== Exercise description ==
Wherever a line in the records below contains "Alsbach", copy that line.

== Records from a dataset ==
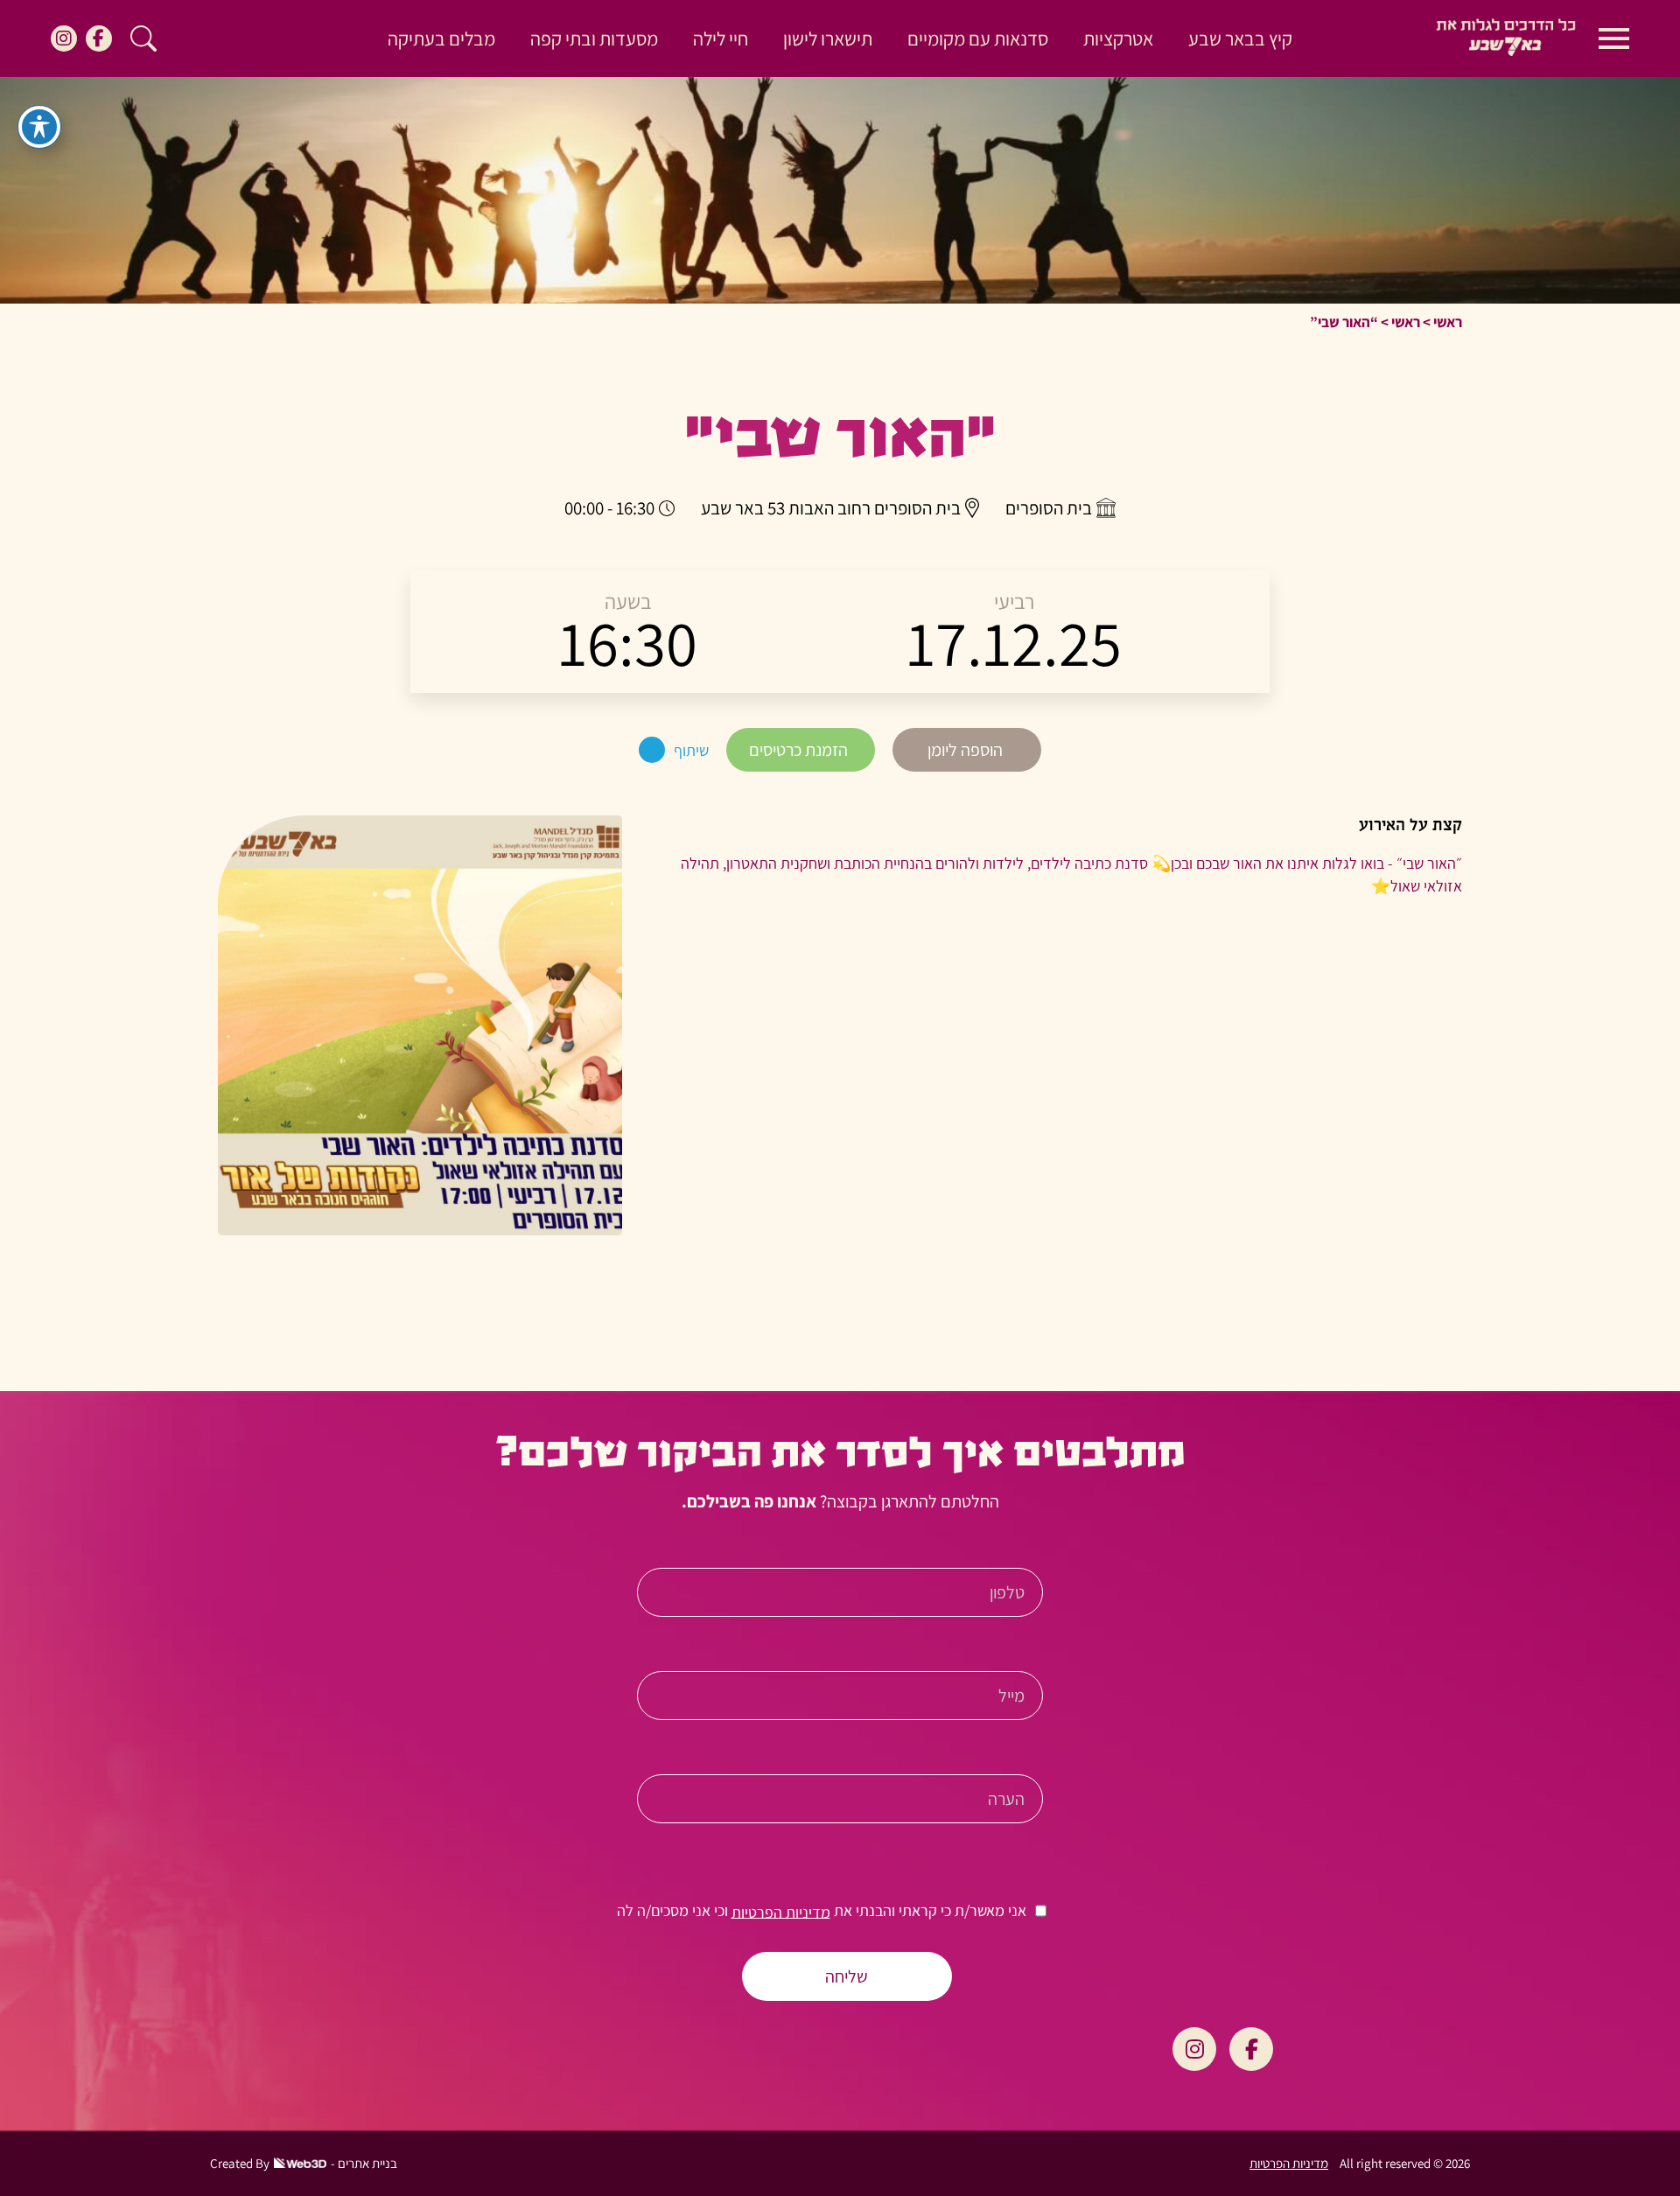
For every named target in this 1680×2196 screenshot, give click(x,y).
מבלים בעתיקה (441, 38)
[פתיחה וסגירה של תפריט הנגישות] (39, 127)
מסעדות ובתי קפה (594, 38)
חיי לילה (720, 38)
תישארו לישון (827, 38)
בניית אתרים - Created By (303, 2163)
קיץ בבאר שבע (1240, 38)
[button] (144, 38)
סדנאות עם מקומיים (977, 38)
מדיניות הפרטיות (781, 1911)
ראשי (1447, 322)
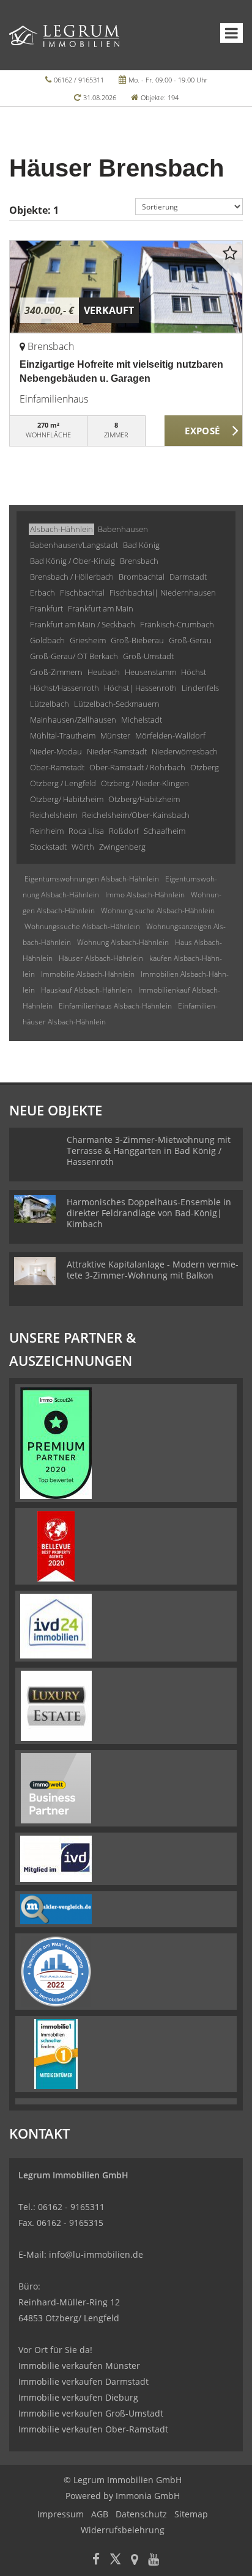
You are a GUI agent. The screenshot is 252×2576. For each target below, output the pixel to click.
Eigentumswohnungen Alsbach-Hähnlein (91, 879)
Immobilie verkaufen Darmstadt (83, 2381)
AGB (99, 2514)
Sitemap (191, 2514)
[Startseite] (64, 35)
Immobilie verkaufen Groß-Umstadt (90, 2413)
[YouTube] (153, 2560)
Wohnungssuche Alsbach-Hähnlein (82, 926)
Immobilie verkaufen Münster (79, 2365)
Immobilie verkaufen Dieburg (78, 2397)
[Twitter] (115, 2560)
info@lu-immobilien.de (96, 2254)
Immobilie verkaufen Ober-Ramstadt (93, 2429)
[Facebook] (96, 2560)
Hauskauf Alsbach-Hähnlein (86, 990)
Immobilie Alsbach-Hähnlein (88, 974)
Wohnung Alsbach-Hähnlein (123, 942)
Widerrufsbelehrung (123, 2530)
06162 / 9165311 (79, 79)
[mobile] (231, 33)
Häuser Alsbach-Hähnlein (101, 958)
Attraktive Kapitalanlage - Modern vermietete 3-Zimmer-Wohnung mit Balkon (153, 1269)
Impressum (60, 2514)
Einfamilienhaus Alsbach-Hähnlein (115, 1006)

== Written reply ==
Eigentumswohnungen Alsbach-Hähnlein (91, 879)
Wohnungssuche Alsbach-Hähnlein (82, 926)
Hauskauf Alsbach-Hähnlein (86, 990)
Immobilie Alsbach-Hähnlein (88, 974)
Wohnung Alsbach-Hähnlein (123, 942)
Häuser Alsbach-Hähnlein (101, 958)
Einfamilienhaus Alsbach-Hähnlein (115, 1006)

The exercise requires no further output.